When you reach the line that contains "Instruction: Select the 狙击兵 class filter", give it back exactly along with each line after it to the end of the entries; skip any pictures.

[Study material Boundary: Start]

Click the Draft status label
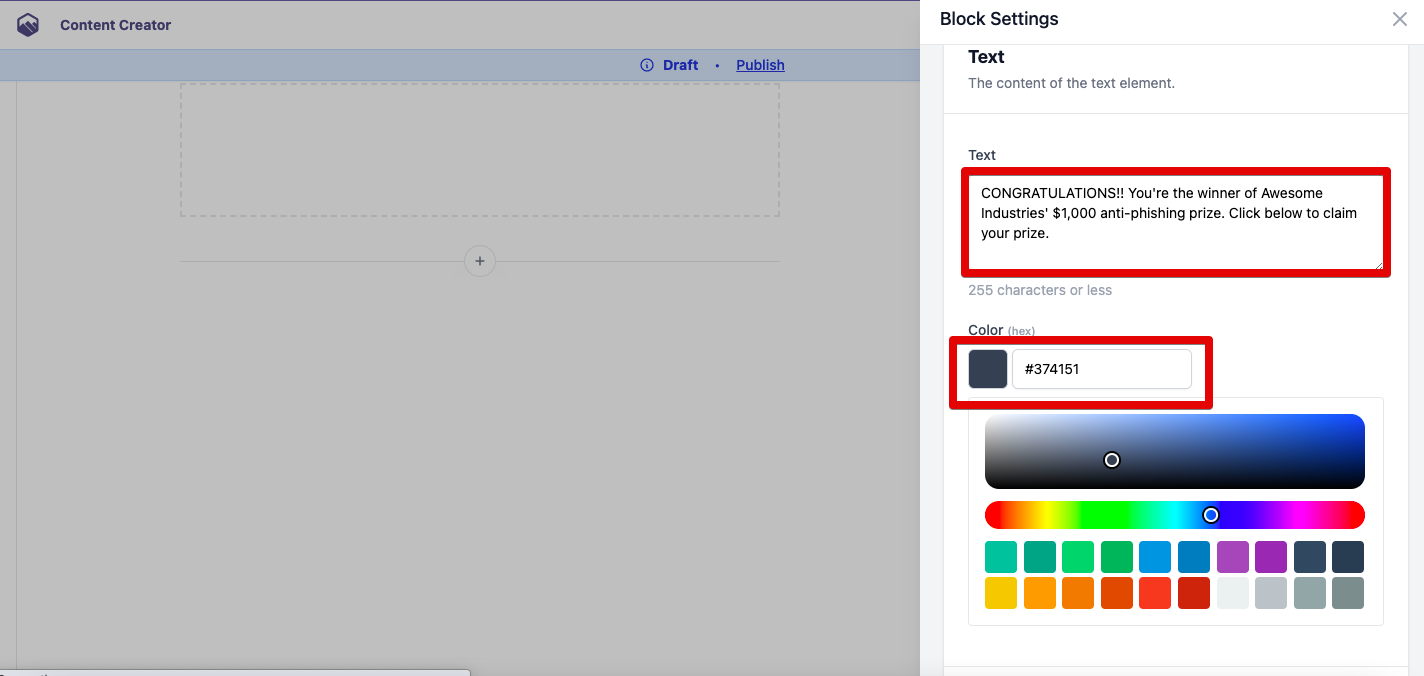The height and width of the screenshot is (676, 1424). [680, 65]
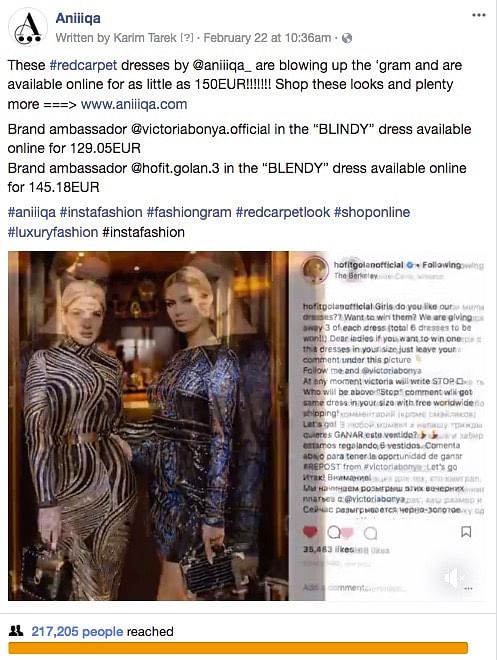
Task: Click the #instafashion hashtag in blue
Action: pos(101,212)
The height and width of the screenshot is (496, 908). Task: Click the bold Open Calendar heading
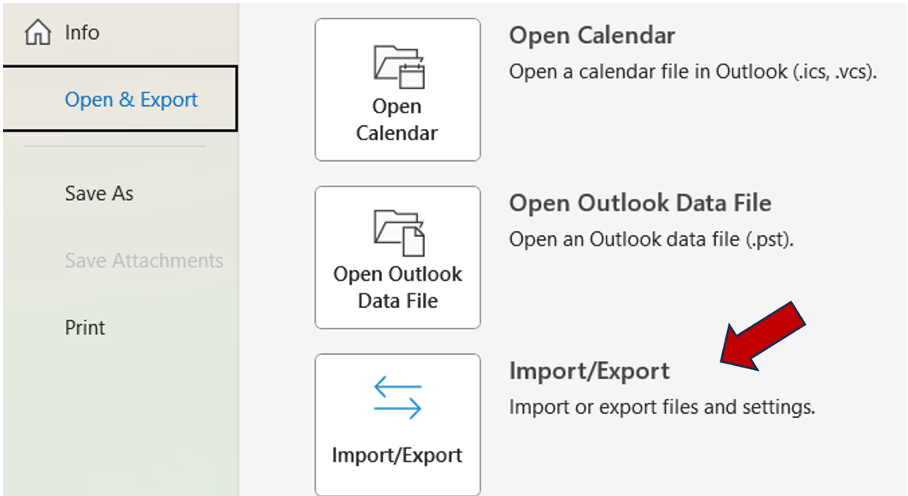(592, 36)
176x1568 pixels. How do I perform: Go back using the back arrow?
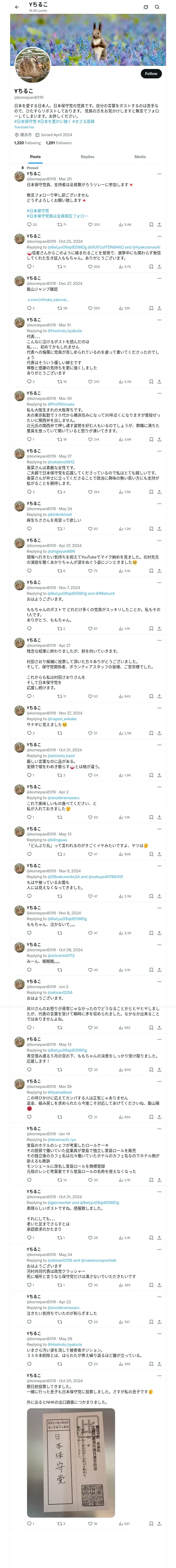(17, 7)
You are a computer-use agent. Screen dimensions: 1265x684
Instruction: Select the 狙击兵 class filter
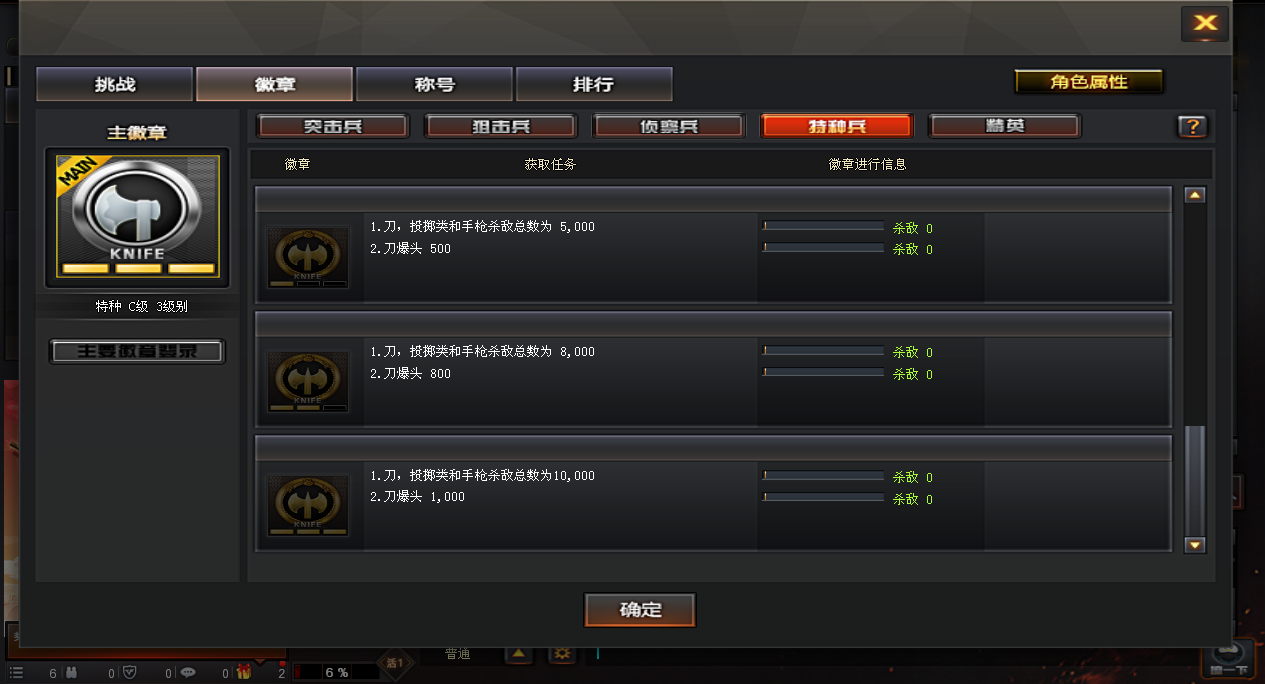click(x=501, y=126)
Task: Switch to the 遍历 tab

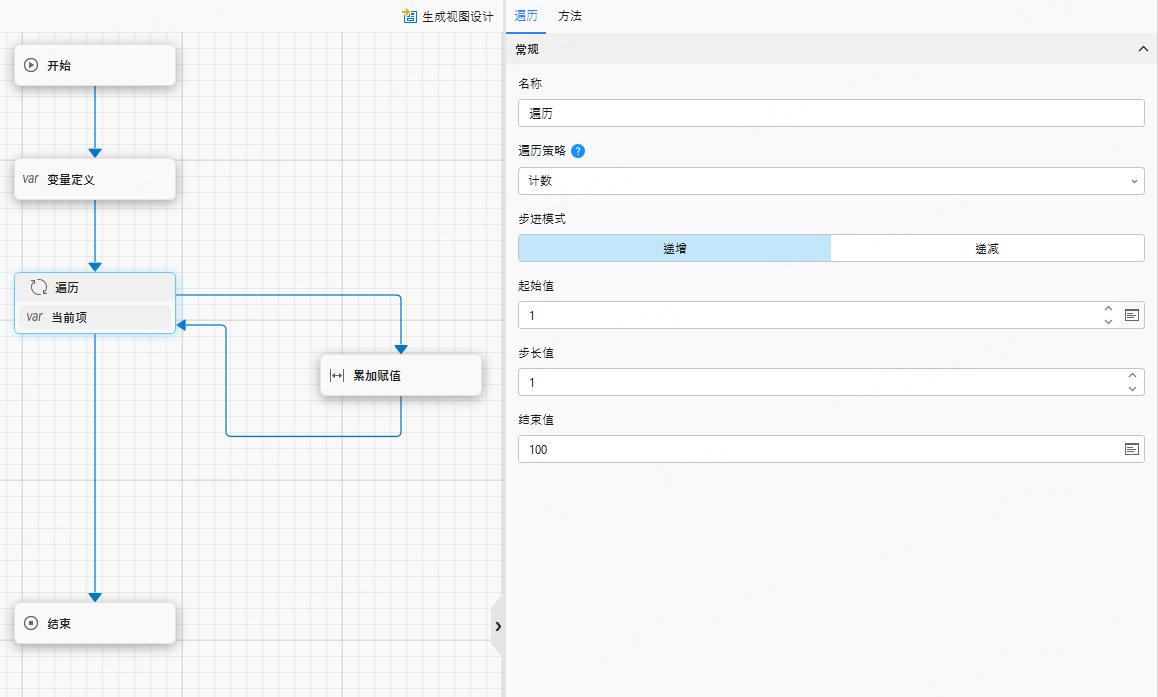Action: [x=526, y=16]
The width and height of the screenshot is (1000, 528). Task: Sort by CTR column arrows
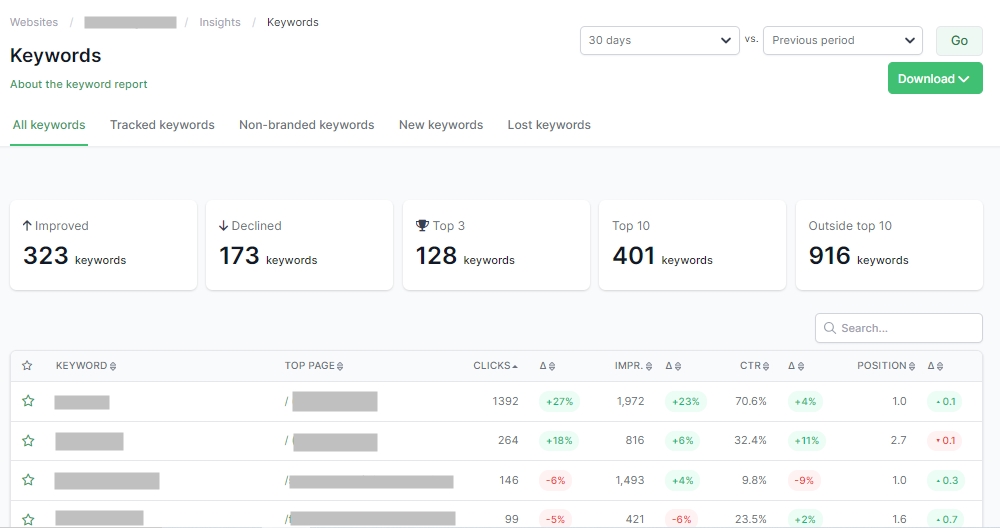766,366
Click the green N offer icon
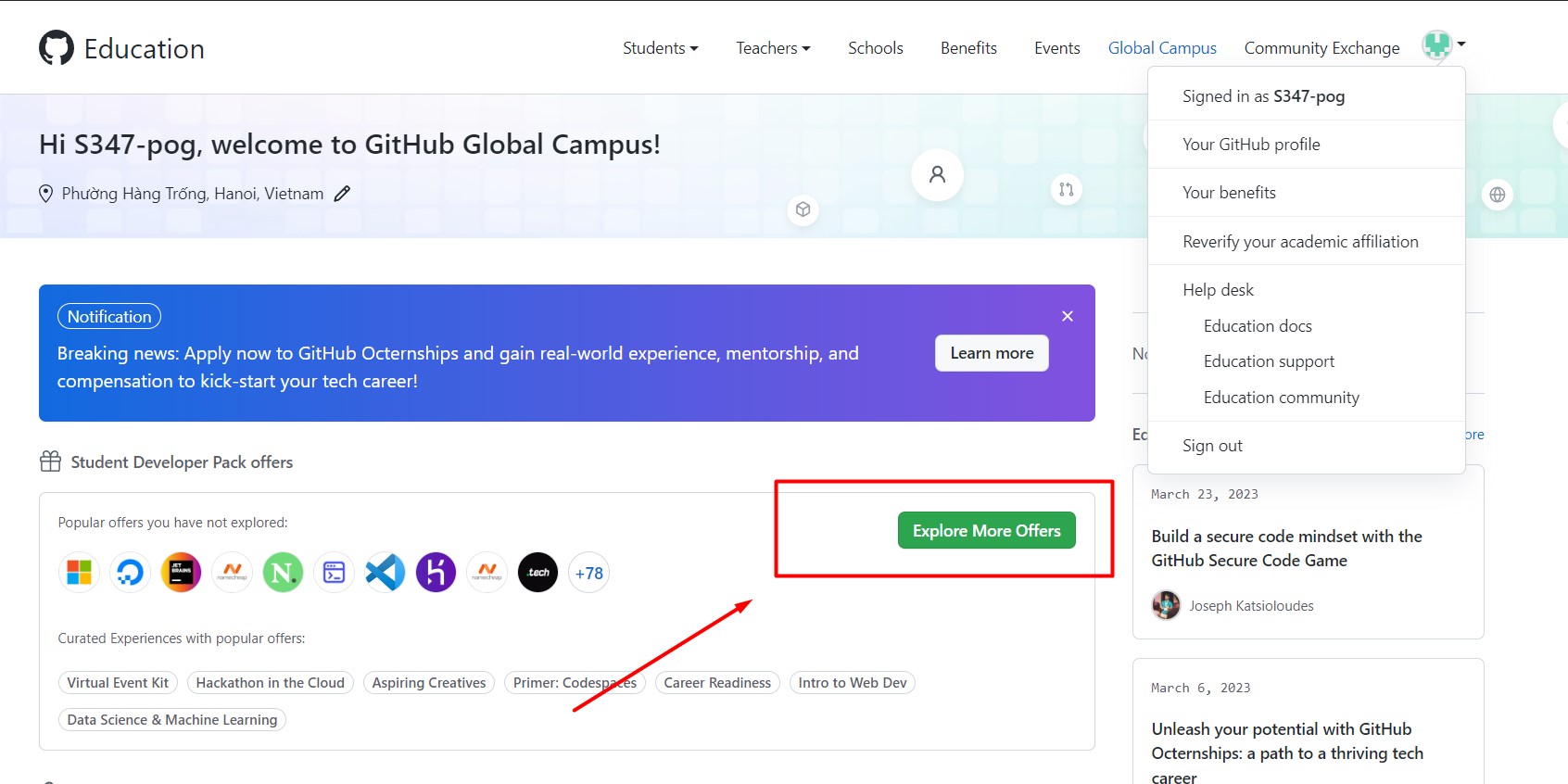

[Study material Boundary: End]

Result for this exercise
Instruction: Select the 狙击兵 class filter
click(x=501, y=126)
Task: Switch to the 遍历 tab

Action: [x=526, y=16]
The width and height of the screenshot is (1000, 528). Task: Sort by CTR column arrows
766,366
Click the green N offer icon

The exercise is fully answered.